Yes I know that fascism measurehead is a playable ideology in Disco Elysium, but presenting fascism as with its integral ugly reality, glaring contradictions, and unsustainable death drive is a pretty leftist (and correct) way of portraying it. de-encyclopedia

  • axont [she/her, comrade/them]
    ·
    9 months ago

    Someone else already said Postal 2, which is probably the best example here. That one is a game made by white nihilistic reactionaries for teenagers of a similar mindset.

    The only other socially conservative game I can think of are most city builders, if that counts. They're kind of both lib and chud at the same time. Their entire operation is premised on there's a single, correct way to plan a society that is stable in perpetuity. And it's premised on most people being a permanent consumer class who mostly drive cars and only complain when they don't have public utilities. Also everything's assumed to work around car infrastructure. Also police stations have to exist or society collapses.

    I've never seen a city planner game directly involve issues like systemic racism. It's assumed to not exist. The Tropico games kind of have class revolt, but it's really simplistic and more of a function of how low/high wages are. I guess not all city builders are conservative. Tropico and Frostpunk are kinda different

    • Helmic [he/him]
      ·
      9 months ago

      Sim City and Cities: Skylines are made with very neoliberal assumptions of how cities work, especially the former. Prison Architect applies a lot of the same logic to a dorflike, where the "good" prisons are supposedly reforming people through prison labor and the cops are always on their best behavior - or you can run a brutal death row hellhole to fulfill a chud's radicalized revenge fantasies.

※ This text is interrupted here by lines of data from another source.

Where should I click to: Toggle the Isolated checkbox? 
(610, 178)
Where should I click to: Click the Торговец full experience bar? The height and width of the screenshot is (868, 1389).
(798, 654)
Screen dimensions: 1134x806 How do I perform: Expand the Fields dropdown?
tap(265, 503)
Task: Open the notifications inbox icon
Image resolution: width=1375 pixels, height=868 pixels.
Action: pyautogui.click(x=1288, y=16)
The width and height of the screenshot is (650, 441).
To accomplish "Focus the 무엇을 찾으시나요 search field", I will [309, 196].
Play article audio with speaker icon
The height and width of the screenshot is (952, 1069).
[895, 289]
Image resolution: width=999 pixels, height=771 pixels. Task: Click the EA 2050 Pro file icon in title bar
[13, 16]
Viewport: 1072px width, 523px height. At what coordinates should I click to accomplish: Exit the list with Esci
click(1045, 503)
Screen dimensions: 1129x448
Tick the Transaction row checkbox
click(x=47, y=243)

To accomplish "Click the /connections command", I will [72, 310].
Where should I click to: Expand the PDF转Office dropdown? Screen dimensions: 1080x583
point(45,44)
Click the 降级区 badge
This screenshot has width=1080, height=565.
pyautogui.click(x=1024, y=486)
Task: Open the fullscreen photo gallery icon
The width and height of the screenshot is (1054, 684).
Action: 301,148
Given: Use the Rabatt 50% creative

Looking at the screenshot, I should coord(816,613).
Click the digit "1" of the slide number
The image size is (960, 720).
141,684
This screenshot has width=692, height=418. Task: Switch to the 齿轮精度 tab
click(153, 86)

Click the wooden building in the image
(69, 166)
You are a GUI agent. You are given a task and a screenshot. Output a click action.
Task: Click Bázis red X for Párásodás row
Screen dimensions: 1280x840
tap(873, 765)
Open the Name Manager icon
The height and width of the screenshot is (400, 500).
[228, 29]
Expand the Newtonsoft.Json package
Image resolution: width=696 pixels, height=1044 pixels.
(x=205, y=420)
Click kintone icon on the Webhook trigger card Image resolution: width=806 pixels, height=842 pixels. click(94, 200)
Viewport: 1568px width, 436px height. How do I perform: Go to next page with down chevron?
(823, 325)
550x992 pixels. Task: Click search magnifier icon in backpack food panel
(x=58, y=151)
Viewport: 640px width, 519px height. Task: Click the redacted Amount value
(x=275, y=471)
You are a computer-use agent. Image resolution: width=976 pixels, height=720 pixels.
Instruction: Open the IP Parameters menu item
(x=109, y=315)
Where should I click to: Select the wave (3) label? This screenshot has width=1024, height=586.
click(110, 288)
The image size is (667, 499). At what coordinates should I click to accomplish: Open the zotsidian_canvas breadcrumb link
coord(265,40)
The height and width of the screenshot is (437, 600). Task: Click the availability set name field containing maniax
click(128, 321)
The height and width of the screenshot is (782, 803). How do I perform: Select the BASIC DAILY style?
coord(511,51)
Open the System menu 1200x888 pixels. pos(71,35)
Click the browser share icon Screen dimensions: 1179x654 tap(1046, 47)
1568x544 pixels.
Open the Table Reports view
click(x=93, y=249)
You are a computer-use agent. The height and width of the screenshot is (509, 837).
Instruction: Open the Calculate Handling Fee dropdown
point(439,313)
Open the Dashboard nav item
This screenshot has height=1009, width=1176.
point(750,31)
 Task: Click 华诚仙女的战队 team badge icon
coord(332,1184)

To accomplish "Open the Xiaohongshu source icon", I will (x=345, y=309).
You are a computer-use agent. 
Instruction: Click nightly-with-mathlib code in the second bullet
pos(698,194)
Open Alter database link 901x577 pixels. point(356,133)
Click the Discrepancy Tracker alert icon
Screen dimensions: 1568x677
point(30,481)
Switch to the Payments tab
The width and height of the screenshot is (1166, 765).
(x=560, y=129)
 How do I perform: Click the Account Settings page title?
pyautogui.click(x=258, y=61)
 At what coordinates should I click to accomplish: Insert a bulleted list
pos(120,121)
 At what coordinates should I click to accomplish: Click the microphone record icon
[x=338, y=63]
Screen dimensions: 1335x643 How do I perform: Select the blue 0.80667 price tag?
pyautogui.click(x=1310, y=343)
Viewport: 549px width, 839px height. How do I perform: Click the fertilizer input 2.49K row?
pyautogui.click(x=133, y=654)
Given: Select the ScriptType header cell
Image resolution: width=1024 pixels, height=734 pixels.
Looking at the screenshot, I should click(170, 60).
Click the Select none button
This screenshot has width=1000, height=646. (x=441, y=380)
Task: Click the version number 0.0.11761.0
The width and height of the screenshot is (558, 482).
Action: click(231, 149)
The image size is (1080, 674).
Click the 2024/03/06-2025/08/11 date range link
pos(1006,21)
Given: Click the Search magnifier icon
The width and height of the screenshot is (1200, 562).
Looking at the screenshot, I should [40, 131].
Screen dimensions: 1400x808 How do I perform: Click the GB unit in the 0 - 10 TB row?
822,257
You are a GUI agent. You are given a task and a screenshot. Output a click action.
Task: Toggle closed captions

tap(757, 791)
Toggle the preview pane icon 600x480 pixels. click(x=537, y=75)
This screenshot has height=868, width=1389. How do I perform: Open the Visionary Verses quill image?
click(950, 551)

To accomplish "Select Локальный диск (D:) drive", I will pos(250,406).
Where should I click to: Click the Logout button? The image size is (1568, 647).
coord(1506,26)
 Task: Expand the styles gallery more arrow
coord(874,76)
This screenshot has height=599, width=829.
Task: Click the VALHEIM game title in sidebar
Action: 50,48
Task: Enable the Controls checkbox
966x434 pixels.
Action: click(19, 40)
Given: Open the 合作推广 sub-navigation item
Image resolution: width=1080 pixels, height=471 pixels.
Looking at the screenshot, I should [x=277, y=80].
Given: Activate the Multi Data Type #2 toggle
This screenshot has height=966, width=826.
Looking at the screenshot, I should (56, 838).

      But iunno if there is really specifically a Disco Elysium of anything, it's like a step removed from a visual novel with light RPG elements. It's such a dense game of text that is very direct about what it is about, and there just aren't many games that are that overtly political and that challenge the player to reflect on their politics. Straight up fascist literature tends to be less thoughtful, basically violent fantasies that double as examples of praxis, calls to do violence. Their games tend to be even less sophisticated - Kingdom Come: Deliverance is an imagined (all white) past, the Postal games are just about killing people, the devs who made Hatred went on to make more bigoted shit. They're mostly just games that have a fascist mentality rather than games that'll sit a chud down and make them really think about fascism.

      Which is good, obviously. The best RPG many critics have ever played is communist, this puts us at a unique position culturally.

      • bigboopballs [he/him]
        ·
        9 months ago

        "good" prisons are supposedly reforming people through prison labor

        yikes

      • UlyssesT [he/him]
        hexagon
        ·
        9 months ago

        Sim City and Cities: Skylines are made with very neoliberal assumptions of how cities work, especially the former.

        SimCity railroads you into wanting gentrified yuppie McMansions everywhere as some sort of win state.

    • SkeletorJesus [he/him]
      ·
      9 months ago

      Also everything's assumed to work around car infrastructure.

      Wasn't it City: Skylines that had an extremely realistic simulation of traffic flow that showed what a fucking shitshow car infrastructure is? IIRC they had to add a mechanic where cars magically disappeared if they got stuck for too long because making a car-centric city was miserable and inefficient.

      • Dessa [she/her]
        ·
        9 months ago

        They also had to cheat numbers to reduce the number of parking lots.